## GIVEN REQUEST:
Copy out the rows below word for word, starting at the line that contains "Replies (706, 178)" and ending after the line that contains "Interest Rate (34, 1648)".
*** STORED ROWS
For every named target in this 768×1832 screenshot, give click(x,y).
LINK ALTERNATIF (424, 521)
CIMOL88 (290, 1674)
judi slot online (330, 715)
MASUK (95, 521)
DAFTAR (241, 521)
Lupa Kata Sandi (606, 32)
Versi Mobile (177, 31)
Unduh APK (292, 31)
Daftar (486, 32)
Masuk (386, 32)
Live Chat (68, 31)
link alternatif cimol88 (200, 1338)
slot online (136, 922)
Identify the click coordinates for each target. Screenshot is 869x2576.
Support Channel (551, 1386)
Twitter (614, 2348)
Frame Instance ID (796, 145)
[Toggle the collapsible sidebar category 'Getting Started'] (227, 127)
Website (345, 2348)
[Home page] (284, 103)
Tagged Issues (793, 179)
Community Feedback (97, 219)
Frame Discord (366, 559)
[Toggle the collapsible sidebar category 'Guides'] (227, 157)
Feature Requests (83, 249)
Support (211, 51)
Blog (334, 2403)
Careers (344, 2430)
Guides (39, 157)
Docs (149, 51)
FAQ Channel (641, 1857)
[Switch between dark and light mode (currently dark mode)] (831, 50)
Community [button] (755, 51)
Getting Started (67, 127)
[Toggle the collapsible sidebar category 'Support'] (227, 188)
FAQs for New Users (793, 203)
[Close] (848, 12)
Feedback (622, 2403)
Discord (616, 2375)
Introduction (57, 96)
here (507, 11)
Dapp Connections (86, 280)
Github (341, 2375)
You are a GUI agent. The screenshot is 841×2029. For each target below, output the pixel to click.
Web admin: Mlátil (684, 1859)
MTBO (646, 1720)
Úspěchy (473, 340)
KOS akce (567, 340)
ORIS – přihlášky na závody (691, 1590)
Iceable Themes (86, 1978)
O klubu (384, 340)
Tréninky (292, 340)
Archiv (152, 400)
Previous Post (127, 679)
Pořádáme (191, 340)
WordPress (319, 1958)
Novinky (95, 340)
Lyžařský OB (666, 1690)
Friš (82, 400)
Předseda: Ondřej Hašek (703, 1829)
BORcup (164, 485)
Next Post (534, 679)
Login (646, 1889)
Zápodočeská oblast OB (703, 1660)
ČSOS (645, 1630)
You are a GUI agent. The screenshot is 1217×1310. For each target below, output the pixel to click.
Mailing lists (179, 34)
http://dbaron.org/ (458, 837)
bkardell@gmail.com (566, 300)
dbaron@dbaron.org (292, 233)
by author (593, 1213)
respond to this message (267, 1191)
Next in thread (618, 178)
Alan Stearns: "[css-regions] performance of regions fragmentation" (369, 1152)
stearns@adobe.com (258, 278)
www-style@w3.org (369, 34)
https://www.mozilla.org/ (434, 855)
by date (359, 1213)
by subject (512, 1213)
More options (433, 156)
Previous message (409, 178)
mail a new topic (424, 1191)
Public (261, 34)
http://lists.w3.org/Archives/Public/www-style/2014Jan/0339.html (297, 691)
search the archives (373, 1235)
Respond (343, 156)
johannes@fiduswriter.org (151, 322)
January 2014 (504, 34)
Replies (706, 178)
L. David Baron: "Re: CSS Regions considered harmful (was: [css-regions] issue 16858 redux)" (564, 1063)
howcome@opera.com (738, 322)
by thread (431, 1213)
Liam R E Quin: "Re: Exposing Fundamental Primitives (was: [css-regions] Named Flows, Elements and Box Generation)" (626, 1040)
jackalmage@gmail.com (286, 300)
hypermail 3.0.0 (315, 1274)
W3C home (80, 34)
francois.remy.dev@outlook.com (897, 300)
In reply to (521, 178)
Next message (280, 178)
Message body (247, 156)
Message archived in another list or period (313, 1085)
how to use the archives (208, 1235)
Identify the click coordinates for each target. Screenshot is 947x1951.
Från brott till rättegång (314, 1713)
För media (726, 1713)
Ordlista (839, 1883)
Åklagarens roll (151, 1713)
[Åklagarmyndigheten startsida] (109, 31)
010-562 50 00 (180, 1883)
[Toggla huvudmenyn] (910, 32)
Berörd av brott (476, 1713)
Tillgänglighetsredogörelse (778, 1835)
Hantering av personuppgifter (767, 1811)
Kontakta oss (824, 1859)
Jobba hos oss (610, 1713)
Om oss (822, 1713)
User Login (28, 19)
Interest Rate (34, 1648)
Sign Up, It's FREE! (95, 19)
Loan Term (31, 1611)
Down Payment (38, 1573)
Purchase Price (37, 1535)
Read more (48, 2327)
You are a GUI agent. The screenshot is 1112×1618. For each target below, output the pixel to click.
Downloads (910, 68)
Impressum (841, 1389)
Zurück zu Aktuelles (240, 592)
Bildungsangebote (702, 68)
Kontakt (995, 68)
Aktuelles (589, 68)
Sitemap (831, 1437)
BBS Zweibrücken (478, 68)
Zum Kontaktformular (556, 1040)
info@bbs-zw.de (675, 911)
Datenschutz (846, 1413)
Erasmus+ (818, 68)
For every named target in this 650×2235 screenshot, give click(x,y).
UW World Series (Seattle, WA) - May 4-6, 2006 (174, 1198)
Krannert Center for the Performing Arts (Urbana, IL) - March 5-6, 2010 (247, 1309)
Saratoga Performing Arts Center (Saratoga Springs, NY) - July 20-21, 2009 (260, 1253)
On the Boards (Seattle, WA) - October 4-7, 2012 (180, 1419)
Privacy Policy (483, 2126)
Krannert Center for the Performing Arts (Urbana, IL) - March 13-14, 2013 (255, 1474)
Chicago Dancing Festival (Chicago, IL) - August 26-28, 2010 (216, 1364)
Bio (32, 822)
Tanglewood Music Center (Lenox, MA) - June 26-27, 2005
******
## FULL ANSWER:
Replies (706, 178)
L. David Baron: "Re: CSS Regions considered harmful (was: [css-regions] issue 16858 redux)" (564, 1063)
howcome@opera.com (738, 322)
by thread (431, 1213)
Liam R E Quin: "Re: Exposing Fundamental Primitives (was: [css-regions] Named Flows, Elements and Box Generation)" (626, 1040)
jackalmage@gmail.com (286, 300)
hypermail 3.0.0 (315, 1274)
W3C home (80, 34)
francois.remy.dev@outlook.com (897, 300)
In reply to (521, 178)
Next message (280, 178)
Message body (247, 156)
Message archived in another list or period (313, 1085)
how to use the archives (208, 1235)
Identify the click coordinates for each target. Screenshot is 947x1951.
Från brott till rättegång (314, 1713)
För media (726, 1713)
Ordlista (839, 1883)
Åklagarens roll (151, 1713)
[Åklagarmyndigheten startsida] (109, 31)
010-562 50 00 (180, 1883)
[Toggla huvudmenyn] (910, 32)
Berörd av brott (476, 1713)
Tillgänglighetsredogörelse (778, 1835)
Hantering av personuppgifter (767, 1811)
Kontakta oss (824, 1859)
Jobba hos oss (610, 1713)
Om oss (822, 1713)
User Login (28, 19)
Interest Rate (34, 1648)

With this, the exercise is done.